Ma se è vero il principio per cui l’incentivo economico fa ancora la differenza per molti lavoratori, è vero anche che ognuno, poi, ha la sua personalissima gerarchia di priorità. E non sempre in cima a questa piramide si trova il denaro. La prossimità alla famiglia o agli affetti resta infatti per molti all’apice delle ragioni di aderenza a una determinata realtà professionale. Siccome però non esiste una formula magica per avvicinare fisicamente l’azienda a ogni collaboratore, lo strumento in questo caso in mano ai professionisti delle risorse umane si chiama smartworking. Lavorare da remoto permette infatti al collaboratore di guadagnare tempo (da dedicare a sé e agli affetti), assicurarsi una dose maggiore di benessere (di solito inconciliabile con qualsiasi forma di pendolarismo) ed accrescere così la propria produttività (a tutto vantaggio dell’impresa).

Poi c’è un altro tipo di prossimità che occupa una posizione importante nell’attaccamento di un collaboratore alla propria realtà aziendale: quella tra colleghi. Buone relazioni e rapporti sinceri tra membri dello stesso dipartimento sono infatti per molti dipendenti un ottimo motivo di aderenza all’impresa stessa. Mettere in piedi serie politiche di team building è un compito difficile per ogni HR, ma i vantaggi di una strategia basata sul rispetto e l’affiatamento tra collaboratori sono impareggiabili.

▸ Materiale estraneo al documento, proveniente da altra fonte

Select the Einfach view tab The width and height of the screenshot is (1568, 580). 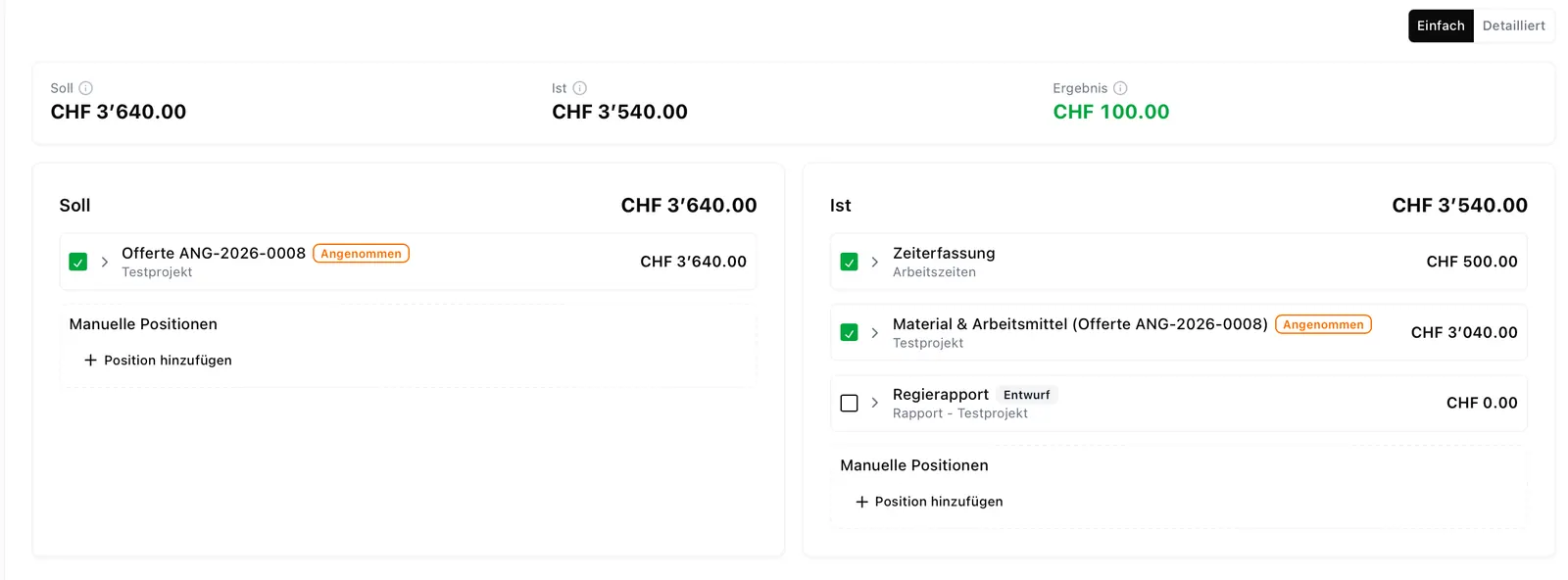pyautogui.click(x=1441, y=25)
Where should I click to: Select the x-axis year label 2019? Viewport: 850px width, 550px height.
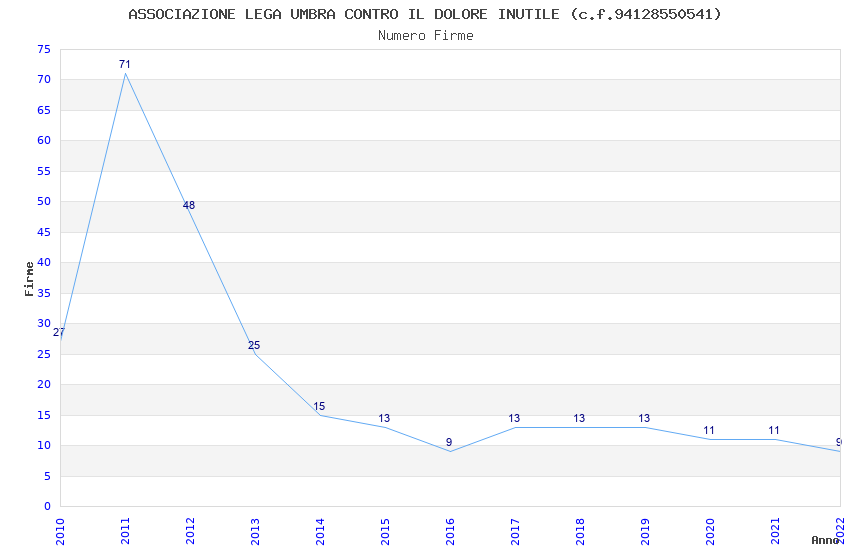tap(645, 532)
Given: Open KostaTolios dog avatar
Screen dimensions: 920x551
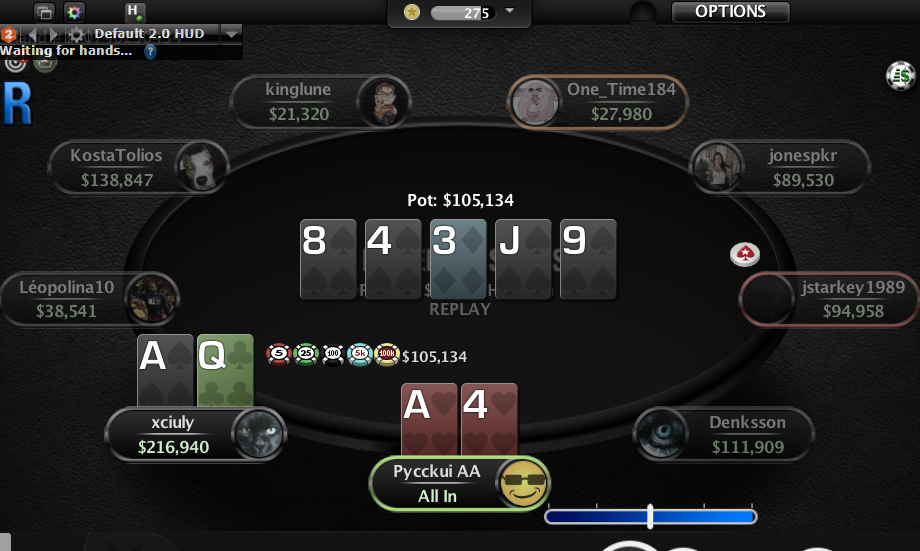Looking at the screenshot, I should tap(200, 167).
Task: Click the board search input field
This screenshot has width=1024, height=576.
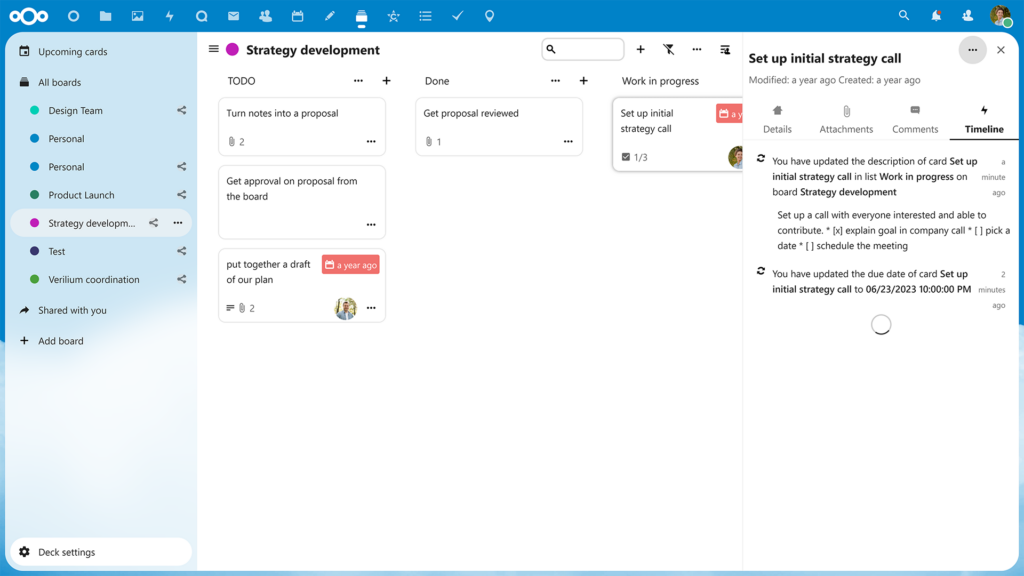Action: tap(589, 49)
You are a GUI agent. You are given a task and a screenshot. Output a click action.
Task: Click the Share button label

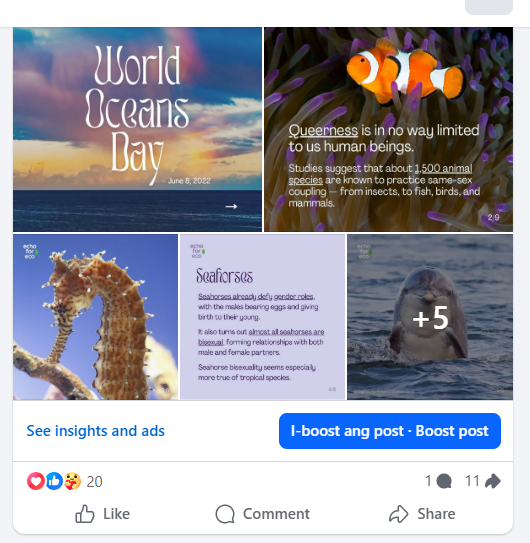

Rendere poi quello del lavoro un ambiente altamente confortevole, dove alla risorsa non è chiesto il benché minimo sforzo di adattamento poiché tutto è più o meno in linea coi suoi bisogni e le sue aspettative, costituisce un altro dei pilastri di quella spirale virtuosa che genera attaccamento all’azienda e dissuade dal rischio di fughe antipatiche. Concepire quindi gli spazi di lavoro riservando la giusta attenzione al riposo fisico e mentale dei collaboratori, agevolare la presenza di luce e di verde e favorire la condivisione tra colleghi, anche attraverso l’introduzione di giochi con piccoli premi e ricompense simboliche, non costa molto e migliora il clima in ufficio.

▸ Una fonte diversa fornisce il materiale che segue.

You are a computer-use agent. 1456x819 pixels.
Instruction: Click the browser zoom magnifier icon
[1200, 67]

Infine, sapere di poter in qualsiasi momento vedere riconosciuta e valorizzata la propria professionalità, attraverso qualsiasi strumento, dal piccolo incentivo fino all’avanzamento di carriera, costituisce per la quasi totalità dei lavoratori un motivo di attaccamento e fedeltà alla propria azienda. In quest’ottica, creare una piccola lista di benefit personalizzati da applicare ai singoli profili (o generali, come ad esempio un premio nel giorno del loro compleanno), permette ai collaboratori di apprendere l’aspetto centrale alla base di ogni piccola o grande politica di retention: la certezza di non essere soltanto un numero per il proprio datore di lavoro.